Alvarez began by recounting her very first memories of the Mirabal sisters. She remembers her father hiding a copy of Time magazine from her and her sister; she also remembers wanting to return to the Dominican Republic, but her parents would say, "We're lucky to be in America."

Alvarez's father had participated in the underground revolution started by the Mirabals, and barely escaped the same fate.

For Alvarez, her relationship with the Mirabal story began in 1986 when she was asked to write a paragraph about a Latina heroine for a postcard. Alvarez began to research the sisters and discovered that nothing had been written about the women.

"It's a very oral culture. Everyone has heard of them, but there is nothing written down about them," said Alvarez.

As Alvarez traveled around the Dominican Republic, visiting the house where the sisters grew up, the church where they were married and attended mass, the torture prison where they were held and eventually the site where they were killed, she felt that "the past became the present" and she said, "Everywhere I went it seemed I could reach out and touch history, and there were so many living voices who could tell their piece."

After the initial research trip, Alvarez wrote the paragraph for the postcard and put the project away. For Alvarez, the story was "too hard and too horrible."

Eventually Alvarez was led back to the story in 1992 when she met the fourth Mirabal sister, Bebe. For Alvarez, Bebe "was the one left behind to tell the story of the other three." After this meeting, Alvarez "decided once and for all to write the story of the Mirabal sisters… only by making them real and alive could I make the story seem real for the rest of us."

Alvarez's presentation included slides from the beautiful tropical landscapes of the Dominican Republic to the run-down shanty town where the sisters were murdered.

She recounted amusing anecdotes, like the time she was trying to gain access to the church in which the woman had been married, but couldn't find the priest with the key. It turned out that the priest was at a discotheque across the street - his explanation was that he "gets invited to these things and has to go."

By the end of the research trip, Alvarez had gained a profound understanding and respect for the sisters. "I felt that we had traveled the routes of their lives to the very place where they ended. By this time I had fallen in love with the girls; it was time to hole up in Vermont and write the story of the Mirabals."
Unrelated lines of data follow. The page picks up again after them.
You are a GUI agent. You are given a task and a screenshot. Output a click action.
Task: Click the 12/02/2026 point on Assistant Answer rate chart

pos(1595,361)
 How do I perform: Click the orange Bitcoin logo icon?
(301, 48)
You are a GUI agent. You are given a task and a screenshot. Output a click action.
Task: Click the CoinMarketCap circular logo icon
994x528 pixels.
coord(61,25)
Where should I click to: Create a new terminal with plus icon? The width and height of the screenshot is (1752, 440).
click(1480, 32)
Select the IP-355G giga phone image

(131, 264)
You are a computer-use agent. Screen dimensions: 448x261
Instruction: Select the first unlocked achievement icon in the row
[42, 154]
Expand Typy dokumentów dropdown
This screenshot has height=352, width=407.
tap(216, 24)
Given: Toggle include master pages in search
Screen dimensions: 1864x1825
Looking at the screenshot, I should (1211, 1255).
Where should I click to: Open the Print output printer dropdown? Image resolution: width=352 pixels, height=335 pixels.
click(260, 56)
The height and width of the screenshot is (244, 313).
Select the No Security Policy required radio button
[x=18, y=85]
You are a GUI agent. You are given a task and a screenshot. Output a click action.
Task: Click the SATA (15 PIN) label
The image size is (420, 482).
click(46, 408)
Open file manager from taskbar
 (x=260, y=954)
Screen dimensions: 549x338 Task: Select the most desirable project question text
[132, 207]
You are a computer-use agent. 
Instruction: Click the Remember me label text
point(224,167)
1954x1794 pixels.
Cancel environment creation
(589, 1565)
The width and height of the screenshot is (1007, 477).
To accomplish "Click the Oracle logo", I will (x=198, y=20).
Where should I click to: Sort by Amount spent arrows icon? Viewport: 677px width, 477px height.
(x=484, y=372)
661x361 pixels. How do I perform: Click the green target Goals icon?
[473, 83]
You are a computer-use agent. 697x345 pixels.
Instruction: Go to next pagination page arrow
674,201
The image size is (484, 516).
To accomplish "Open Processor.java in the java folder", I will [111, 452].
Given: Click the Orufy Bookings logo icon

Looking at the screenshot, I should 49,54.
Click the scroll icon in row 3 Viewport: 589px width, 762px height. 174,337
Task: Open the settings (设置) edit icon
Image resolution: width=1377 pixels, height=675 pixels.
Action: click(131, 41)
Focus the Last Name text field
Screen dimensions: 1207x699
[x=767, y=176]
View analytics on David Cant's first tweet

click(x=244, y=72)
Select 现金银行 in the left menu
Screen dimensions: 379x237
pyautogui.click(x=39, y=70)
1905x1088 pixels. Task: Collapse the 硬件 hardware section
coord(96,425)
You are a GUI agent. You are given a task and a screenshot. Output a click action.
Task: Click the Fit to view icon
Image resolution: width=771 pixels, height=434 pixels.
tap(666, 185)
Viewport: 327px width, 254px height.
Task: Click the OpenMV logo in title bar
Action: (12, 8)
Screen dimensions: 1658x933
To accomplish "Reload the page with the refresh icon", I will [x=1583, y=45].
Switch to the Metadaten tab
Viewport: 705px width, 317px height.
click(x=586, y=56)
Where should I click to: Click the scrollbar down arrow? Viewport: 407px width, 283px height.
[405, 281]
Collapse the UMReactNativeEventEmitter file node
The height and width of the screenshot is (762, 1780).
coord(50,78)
At this point in the presentation, Alvarez switched gears and related her research for the '16 Days' campaign. She discussed the AIDS epidemic in the Dominican Republic, and said that 85 percent of all AIDS cases in the Caribbean are in the Dominican Republic. Because people can't make a living in agriculture, they turn to low-wage jobs in factories and sexual tourism to support themselves and their families.

In order to combat this trend, Alvarez and husband Bill Eichner started a sustainable coffee farm in the Dominican Republic to help small local farmers compete with the larger coffee plantations. In addition to helping the land, they started a public school for children as well as literacy programs for adults. The farm is called Alta Gracia and is named for La Virgin de Alta Gracia, the patron saint of the people of the Dominican Republic. Cafe Alta Gracia has partnered with the Vermont Coffee Company to sell the coffee stateside.

First-year Marie Horbar said of the presentation, "I've read a few of Julia Alvarez's books. They're really quite moving and I wanted to hear her speak. Plus I'm from Vermont and buy her coffee."

A collection of Alvarez's books is available at the Middlebury College Store, and more information about Alvarez, her work and Cafe Alta Gracia is available at her We site www.juliaalverez.com.